** BEGIN Extracted records **
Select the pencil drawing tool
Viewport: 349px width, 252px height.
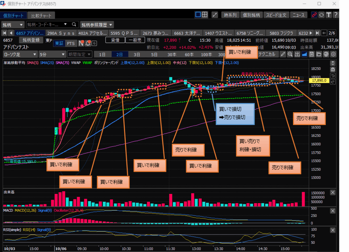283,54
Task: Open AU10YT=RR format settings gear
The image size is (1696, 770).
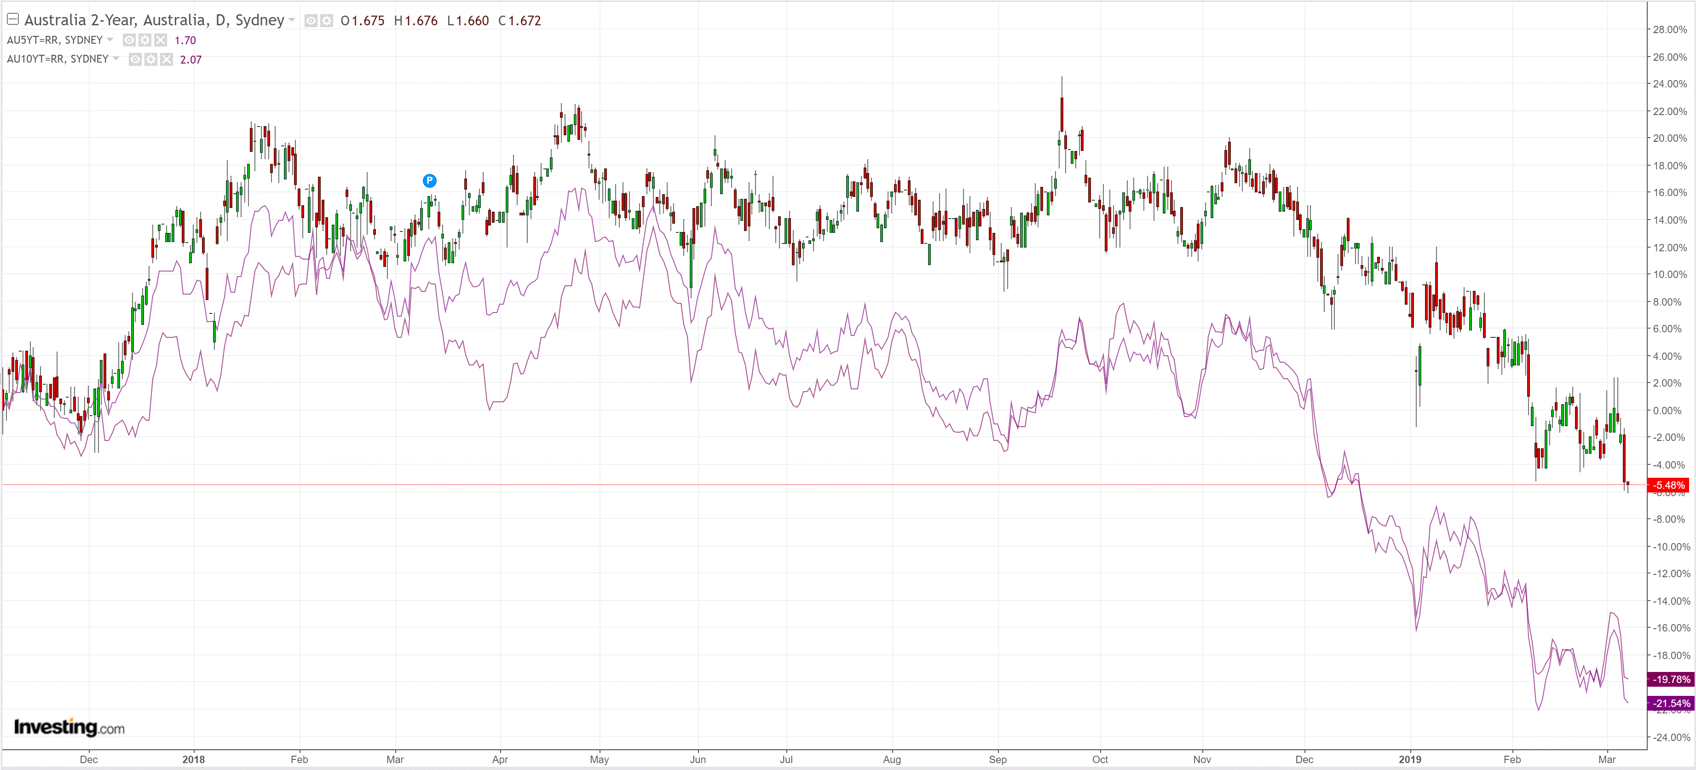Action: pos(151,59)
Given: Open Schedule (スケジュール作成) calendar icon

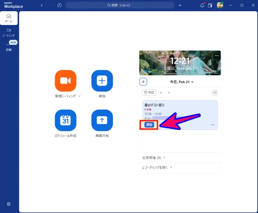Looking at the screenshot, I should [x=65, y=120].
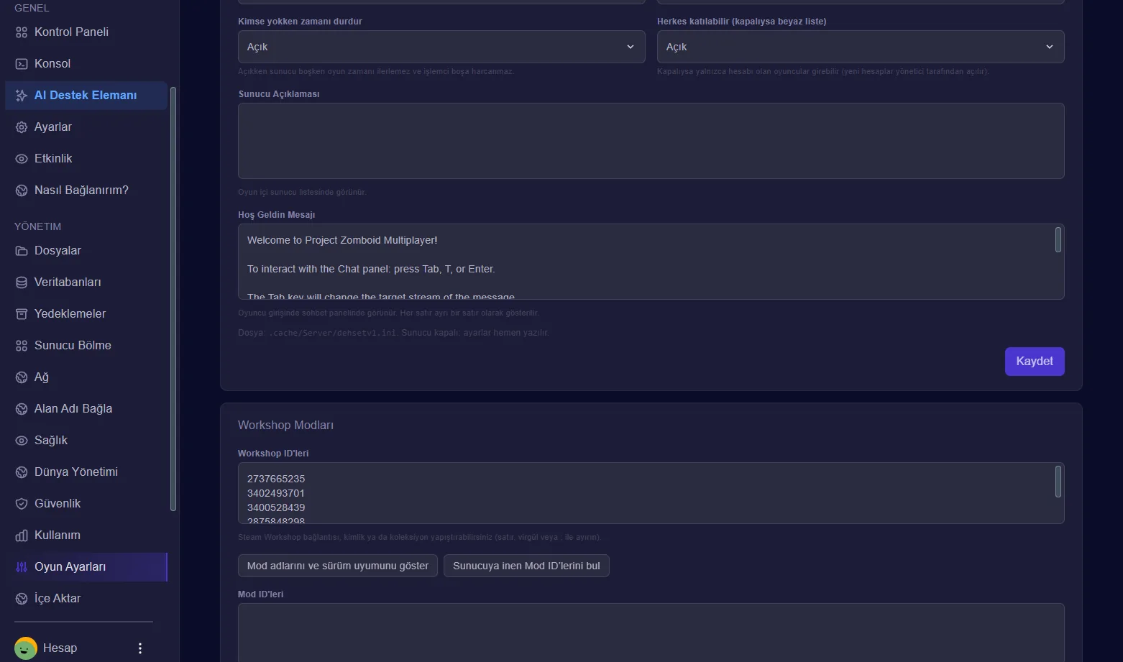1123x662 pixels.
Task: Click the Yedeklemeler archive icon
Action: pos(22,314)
** END Extracted records **
** BEGIN Extracted records **
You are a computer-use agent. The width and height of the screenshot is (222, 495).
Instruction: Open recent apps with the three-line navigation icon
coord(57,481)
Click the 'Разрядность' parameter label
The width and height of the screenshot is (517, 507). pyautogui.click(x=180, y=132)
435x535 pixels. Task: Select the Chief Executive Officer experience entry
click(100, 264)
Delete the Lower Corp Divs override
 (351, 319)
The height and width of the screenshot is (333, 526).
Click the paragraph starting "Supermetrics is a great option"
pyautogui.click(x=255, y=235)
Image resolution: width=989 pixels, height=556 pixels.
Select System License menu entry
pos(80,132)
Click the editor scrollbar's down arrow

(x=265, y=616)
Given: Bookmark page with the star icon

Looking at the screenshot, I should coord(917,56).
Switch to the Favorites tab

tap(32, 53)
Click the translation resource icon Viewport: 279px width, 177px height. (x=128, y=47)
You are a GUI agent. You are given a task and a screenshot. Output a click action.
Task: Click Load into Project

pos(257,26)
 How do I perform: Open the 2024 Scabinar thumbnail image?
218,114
** END Extracted records **
## What you will do
Quote the rows from the line containing "Select the pencil drawing tool" up to and including the line containing "Action: pos(22,314)", word for word, and leave out the pictures.

## Exercise answer
Select the pencil drawing tool
Viewport: 349px width, 252px height.
283,54
Task: Open AU10YT=RR format settings gear
The image size is (1696, 770).
Action: pos(151,59)
Given: Open Schedule (スケジュール作成) calendar icon

Looking at the screenshot, I should [x=65, y=120].
1123x662 pixels.
Task: Click the Yedeklemeler archive icon
Action: pos(22,314)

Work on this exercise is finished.